Idée géniale, et filiation évidente avec le personnage de Batman, censée dire les humeurs et les couches de personnalités alternatives d’un rappeur qui se montre, et plus encore qu’hier, particulièrement torturé sur ce quatrième épisode discographique où effectivement, comme l’affirme le titre, il exhibe une existence qui n’a pas toujours été, c’est le moins qu’on puisse dire, rempli d’optimisme fleurissant (le passage en prison après avoir vendu de la came passé ses 18 ans, notamment, est un épisode forcément marquant). On pense un peu aussi, dans le rendu de cette pochette, au « Thriller » de Michael Jackson et à ces zombies danseurs revenus de l’au-delà qui ont bâti toute la postérité du morceau. Dans tous les cas, culturellement parlant, les références sont pop.

Beauté glauque ?

Et il a bien fait, ce rappeur qui s’exhibe de manière systématique sur ses pochettes et de manière de plus en plus malade (du gamin tout sourire de Hot Soup et du portrait dixneuviémiste d’Old à celui d’Atrocity Exhibition, il y a un monde…), de confier la réalisation des visuels de ce nouveau disque au New-Yorkais Timothy Saccenti. Car ce type-là, graphiste, photographe et vidéaste vu à la tête de quelques-uns des très beaux clips-vidéos de ces dernières années (« Atlas » de Battles, « Angel » de Depeche Mode, « Longevity » de Yeasayer, « Love Illumination » de Franz Ferdinand…), possède un savoir-faire évident dans la démarche, infiniment complexe, qui consiste à associer une certaine forme de beauté à ce qui peut initialement évoquer le morbide. Il y était déjà parvenu, il y a quelques semaines, en dévoilant la pochette du nouvel album de Gonjasufi, qui n’est pas non plus le plus joyeux des lurons, via ce visuel qui offrait un bien sombre panorama de ce qui devait ressembler à une interprétation, bien sombre, de l’épisode post Passion, lorsque Jésus de Nazareth et les deux voleurs qui étaient accrochés, eux aussi, à leur croix à ses côtés avaient été, parce que décédés (enfin pour Jésus, c’est plus compliqué), déplacés ailleurs. On le disait : de l’art de savoir apporter de la beauté dans le glauque.

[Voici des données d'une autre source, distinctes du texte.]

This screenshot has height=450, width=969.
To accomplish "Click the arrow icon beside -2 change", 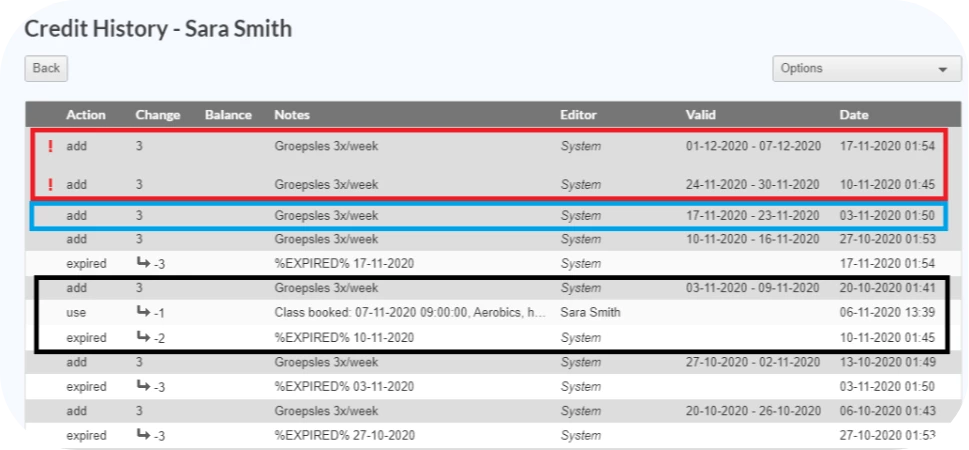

Gonjasufi x Timothy Saccenti - Callus

Gonjasufi x Timothy Saccenti – Callus

Le son

Sur son quatrième album, Danny Brown s’exhibe. Et le fait parfois, et ces morceaux-là (« Rolling Stone » avec Petite Noir, « Really Doe » avec Kendrick Lamar, Earl Sweatshirt et Ab-Soul) sont globalement les plus grands du disque, en compagnie de camarades venus poser leurs voix aux côtés du flow acéré et malade de l’Américain qui signe une œuvre non pas atroce, mais plutôt féroce, marquée par une bipolarité sonore (de « Lost » à « When It Rain », le gouffre est grand) au moins aussi audible qu’elle est visible sur le fronton de ce disque traumatique et, parce que les deux termes sont souvent complémentaires, carrément salvateurs. Question hip-hop, pas de problème : l’un des gros albums de l’année.

Danny Brown (Site officiel / Facebook / Twitter)

Timothy Saccenti (Site officiel / TumblR / Twitter / Vimeo)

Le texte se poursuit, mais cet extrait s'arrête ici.